<<<<

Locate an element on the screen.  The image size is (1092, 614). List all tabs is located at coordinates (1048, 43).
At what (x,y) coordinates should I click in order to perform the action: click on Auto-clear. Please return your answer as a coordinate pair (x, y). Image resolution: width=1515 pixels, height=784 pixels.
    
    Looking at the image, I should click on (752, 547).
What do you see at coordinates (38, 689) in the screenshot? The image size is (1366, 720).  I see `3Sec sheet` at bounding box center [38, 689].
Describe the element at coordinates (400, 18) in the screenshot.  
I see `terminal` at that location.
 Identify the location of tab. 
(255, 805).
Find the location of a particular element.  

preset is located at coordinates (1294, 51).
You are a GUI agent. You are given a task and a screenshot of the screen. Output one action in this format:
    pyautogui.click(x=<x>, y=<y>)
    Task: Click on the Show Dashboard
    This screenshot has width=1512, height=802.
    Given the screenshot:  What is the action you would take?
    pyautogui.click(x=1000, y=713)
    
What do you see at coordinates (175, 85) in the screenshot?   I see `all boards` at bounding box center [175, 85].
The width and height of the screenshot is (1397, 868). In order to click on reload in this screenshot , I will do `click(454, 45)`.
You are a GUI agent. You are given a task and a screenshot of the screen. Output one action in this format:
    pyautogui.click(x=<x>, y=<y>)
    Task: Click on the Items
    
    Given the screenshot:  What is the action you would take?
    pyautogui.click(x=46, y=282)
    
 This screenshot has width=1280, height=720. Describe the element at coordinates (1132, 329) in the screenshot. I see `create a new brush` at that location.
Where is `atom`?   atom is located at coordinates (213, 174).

>>>>

[WHAT YOU NEED TO DO]:
Reproduce the material above word for word, keeping every line in its original order.

[ANSWER BELOW]:
Locate an element on the screen.  The image size is (1092, 614). List all tabs is located at coordinates (1048, 43).
At what (x,y) coordinates should I click in order to perform the action: click on Auto-clear. Please return your answer as a coordinate pair (x, y). Image resolution: width=1515 pixels, height=784 pixels.
    
    Looking at the image, I should click on (752, 547).
What do you see at coordinates (38, 689) in the screenshot? The image size is (1366, 720).  I see `3Sec sheet` at bounding box center [38, 689].
Describe the element at coordinates (400, 18) in the screenshot.  
I see `terminal` at that location.
 Identify the location of tab. 
(255, 805).
Find the location of a particular element.  

preset is located at coordinates (1294, 51).
You are a GUI agent. You are given a task and a screenshot of the screen. Output one action in this format:
    pyautogui.click(x=<x>, y=<y>)
    Task: Click on the Show Dashboard
    This screenshot has width=1512, height=802.
    Given the screenshot:  What is the action you would take?
    pyautogui.click(x=1000, y=713)
    
What do you see at coordinates (175, 85) in the screenshot?   I see `all boards` at bounding box center [175, 85].
The width and height of the screenshot is (1397, 868). In order to click on reload in this screenshot , I will do `click(454, 45)`.
You are a GUI agent. You are given a task and a screenshot of the screen. Output one action in this format:
    pyautogui.click(x=<x>, y=<y>)
    Task: Click on the Items
    
    Given the screenshot:  What is the action you would take?
    pyautogui.click(x=46, y=282)
    
 This screenshot has width=1280, height=720. Describe the element at coordinates (1132, 329) in the screenshot. I see `create a new brush` at that location.
Where is `atom`?   atom is located at coordinates (213, 174).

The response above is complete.